Arguably, democratizing a technique is an excellent way to improve craft. (See: linear perspective in Renaissance painting.) So, why not do that with projection mapping?

Here’s the latest installment. Elliot Woods of Kimchee and Chips is one of the leading practitioners of the projection-mapping arts. He also gives away a lot of his tools (see GitHub, below). And now he’s giving away some of his knowledge, not only for projection mapping, but what he calls “3D projection mapping.” More on that in a moment, but first, let’s review his work:

An Augmented Tree, and Free Tools Power 3D Voxel Projection — on Leaves

Kinect-Augmented Reality, as Projection Mapping Meets Depth Sensing (Hint: It’s Awesome)

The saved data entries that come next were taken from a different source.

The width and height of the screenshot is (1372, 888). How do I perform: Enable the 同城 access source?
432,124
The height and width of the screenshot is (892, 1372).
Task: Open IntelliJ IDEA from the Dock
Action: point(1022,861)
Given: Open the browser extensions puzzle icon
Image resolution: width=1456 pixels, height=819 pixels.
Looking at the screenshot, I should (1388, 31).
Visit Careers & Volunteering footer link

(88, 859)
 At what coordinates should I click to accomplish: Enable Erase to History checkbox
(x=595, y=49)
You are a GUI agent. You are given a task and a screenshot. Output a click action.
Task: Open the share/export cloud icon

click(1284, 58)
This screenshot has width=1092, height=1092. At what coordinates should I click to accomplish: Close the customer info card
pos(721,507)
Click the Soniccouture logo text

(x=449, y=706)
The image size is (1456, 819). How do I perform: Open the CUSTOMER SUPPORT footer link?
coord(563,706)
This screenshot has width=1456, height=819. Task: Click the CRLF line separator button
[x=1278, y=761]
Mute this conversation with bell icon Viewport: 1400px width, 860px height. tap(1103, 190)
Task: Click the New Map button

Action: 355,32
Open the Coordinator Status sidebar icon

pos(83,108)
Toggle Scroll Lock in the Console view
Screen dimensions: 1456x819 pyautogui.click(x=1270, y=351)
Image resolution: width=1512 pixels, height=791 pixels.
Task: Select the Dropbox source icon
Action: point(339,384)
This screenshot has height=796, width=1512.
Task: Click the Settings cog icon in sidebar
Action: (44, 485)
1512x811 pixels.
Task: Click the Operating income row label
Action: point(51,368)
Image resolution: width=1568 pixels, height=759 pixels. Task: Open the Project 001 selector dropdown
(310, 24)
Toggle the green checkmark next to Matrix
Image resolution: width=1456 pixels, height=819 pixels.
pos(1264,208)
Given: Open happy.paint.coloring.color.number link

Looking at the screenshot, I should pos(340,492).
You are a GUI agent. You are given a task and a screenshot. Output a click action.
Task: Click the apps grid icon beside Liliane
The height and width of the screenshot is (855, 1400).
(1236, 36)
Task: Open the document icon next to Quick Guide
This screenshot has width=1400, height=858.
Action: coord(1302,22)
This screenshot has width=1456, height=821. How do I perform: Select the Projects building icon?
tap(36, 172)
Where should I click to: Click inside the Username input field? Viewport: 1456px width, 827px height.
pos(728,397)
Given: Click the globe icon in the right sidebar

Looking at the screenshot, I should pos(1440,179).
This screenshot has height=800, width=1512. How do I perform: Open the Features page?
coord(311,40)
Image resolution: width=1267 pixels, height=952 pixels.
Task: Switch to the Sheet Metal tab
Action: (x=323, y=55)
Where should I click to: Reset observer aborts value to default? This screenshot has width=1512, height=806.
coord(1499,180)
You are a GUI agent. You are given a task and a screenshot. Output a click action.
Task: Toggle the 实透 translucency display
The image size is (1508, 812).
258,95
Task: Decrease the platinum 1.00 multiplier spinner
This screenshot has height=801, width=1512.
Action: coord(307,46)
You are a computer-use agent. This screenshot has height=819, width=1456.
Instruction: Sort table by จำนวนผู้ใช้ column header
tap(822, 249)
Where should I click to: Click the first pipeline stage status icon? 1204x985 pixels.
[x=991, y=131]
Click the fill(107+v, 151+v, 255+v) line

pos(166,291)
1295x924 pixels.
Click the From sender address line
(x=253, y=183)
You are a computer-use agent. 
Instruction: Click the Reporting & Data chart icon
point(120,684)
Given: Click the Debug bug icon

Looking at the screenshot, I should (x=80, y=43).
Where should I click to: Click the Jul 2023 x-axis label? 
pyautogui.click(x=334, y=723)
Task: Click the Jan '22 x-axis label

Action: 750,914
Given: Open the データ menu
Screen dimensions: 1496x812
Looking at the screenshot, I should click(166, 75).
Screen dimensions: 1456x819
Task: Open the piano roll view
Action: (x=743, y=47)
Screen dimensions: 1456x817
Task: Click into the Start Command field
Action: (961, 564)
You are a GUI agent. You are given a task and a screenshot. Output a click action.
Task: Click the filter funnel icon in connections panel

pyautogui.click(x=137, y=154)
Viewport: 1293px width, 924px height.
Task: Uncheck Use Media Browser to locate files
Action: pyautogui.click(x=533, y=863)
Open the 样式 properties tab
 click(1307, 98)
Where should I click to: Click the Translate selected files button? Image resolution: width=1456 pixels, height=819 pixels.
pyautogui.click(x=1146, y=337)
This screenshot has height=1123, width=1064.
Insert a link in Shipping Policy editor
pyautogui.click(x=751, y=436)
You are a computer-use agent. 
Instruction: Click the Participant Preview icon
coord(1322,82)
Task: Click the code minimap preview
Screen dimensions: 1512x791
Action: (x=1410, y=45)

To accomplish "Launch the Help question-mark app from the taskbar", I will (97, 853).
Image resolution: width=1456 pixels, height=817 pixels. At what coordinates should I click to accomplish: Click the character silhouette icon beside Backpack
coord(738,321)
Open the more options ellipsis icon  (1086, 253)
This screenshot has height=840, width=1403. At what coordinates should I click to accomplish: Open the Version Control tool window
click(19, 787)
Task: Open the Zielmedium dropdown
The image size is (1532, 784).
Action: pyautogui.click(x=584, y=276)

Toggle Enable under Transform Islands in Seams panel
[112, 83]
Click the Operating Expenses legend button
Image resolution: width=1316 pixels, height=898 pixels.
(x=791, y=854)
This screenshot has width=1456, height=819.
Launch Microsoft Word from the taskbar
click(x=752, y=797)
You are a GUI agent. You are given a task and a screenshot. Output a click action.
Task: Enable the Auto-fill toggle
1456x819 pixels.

What’s this “3D” thing about? The notion is scanning the world in three-dimensions, and using that three-dimensional model for mapping. That’s a big step from the distorted-plane techniques that generally constitute mapping. It is an accurate mathematical model of what’s happening in 3D, a kind of genuinely-digital trompe-l’œil.

Elliot is not only doing a workshop (see top), but has assembled a detailed, step-by-step walkthrough of the technique using free tools and the superb visual environment vvvv. He explains:

Using ReconstructMe we rapidly scan a real world scene and export a 3D mesh file which can be used for projection mapping. This means that within 10-20 minutes we can go from having seen an environment for the first time, to augmenting it using 3D projection mapping.

What I’d describe as ‘3D projection mapping’ is the act of re-projecting a virtual 3D object onto its real world counterpart using a video projector*. Thereby all of the features of the real object which are visible from the point of view of the projector have an image projected onto them, and this image is ‘extracted’ from the corresponding surfaces of the virtual counterpart object. Augmenting the virtual object then results in an implicit augmentation of the real world object.

* thereby defining ‘2D projection mapping’ as lining up 2D shapes in a projector image with real world features in the projector’s line of sight.

You can check out a walkthrough video below, then try the whole tutorial (complete with files) on the vvvv site:

Path files at GitHub

For those of you in the UK, see the Manchester workshop details and to register interest for a future installment.

Thanks, Elliot! And readers, we’re keen to see you do something with this, so don’t be shy if you post an experiment.